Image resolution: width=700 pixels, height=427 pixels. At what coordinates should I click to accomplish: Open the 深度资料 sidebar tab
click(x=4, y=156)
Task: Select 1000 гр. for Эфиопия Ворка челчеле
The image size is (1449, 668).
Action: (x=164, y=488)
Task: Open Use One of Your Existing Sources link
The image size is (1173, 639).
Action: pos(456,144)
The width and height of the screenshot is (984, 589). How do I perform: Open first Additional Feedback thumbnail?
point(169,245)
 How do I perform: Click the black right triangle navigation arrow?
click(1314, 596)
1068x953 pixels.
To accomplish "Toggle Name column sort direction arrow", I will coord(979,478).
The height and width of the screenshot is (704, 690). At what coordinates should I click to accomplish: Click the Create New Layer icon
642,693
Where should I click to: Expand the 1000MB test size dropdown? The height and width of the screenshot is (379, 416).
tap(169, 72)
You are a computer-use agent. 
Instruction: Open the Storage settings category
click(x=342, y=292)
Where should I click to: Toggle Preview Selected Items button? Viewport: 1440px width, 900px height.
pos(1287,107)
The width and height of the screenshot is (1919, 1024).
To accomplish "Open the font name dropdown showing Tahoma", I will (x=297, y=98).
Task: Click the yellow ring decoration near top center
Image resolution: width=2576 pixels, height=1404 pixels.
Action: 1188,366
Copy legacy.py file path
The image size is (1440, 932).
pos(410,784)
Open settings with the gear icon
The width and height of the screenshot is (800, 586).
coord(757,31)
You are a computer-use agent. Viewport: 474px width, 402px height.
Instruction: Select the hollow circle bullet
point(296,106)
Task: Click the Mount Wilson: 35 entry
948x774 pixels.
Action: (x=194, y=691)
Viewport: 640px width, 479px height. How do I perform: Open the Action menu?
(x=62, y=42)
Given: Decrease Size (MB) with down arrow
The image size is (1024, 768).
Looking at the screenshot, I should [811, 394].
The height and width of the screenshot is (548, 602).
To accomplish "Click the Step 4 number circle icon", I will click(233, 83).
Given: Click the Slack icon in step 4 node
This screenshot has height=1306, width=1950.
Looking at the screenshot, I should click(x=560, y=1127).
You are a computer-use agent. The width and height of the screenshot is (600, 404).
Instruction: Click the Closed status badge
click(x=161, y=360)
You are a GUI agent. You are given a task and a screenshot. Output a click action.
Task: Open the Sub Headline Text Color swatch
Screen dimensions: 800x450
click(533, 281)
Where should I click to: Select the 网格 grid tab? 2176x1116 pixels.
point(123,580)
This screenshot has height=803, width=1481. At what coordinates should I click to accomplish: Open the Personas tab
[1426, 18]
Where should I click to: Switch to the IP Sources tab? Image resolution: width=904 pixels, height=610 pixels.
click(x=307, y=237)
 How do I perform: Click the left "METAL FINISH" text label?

→ Written problem: Please print the lines from the one containing "The height and width of the screenshot is (548, 602)." through the last line above, copying each verbatim.

→ Response to this exercise:
The height and width of the screenshot is (548, 602).
To accomplish "Click the Step 4 number circle icon", I will click(233, 83).
Given: Click the Slack icon in step 4 node
This screenshot has height=1306, width=1950.
Looking at the screenshot, I should click(x=560, y=1127).
You are a computer-use agent. The width and height of the screenshot is (600, 404).
Instruction: Click the Closed status badge
click(x=161, y=360)
You are a GUI agent. You are given a task and a screenshot. Output a click action.
Task: Open the Sub Headline Text Color swatch
Screen dimensions: 800x450
click(533, 281)
Where should I click to: Select the 网格 grid tab? 2176x1116 pixels.
point(123,580)
This screenshot has height=803, width=1481. At what coordinates should I click to accomplish: Open the Personas tab
[1426, 18]
Where should I click to: Switch to the IP Sources tab? Image resolution: width=904 pixels, height=610 pixels.
click(x=307, y=237)
 How do I perform: Click the left "METAL FINISH" text label?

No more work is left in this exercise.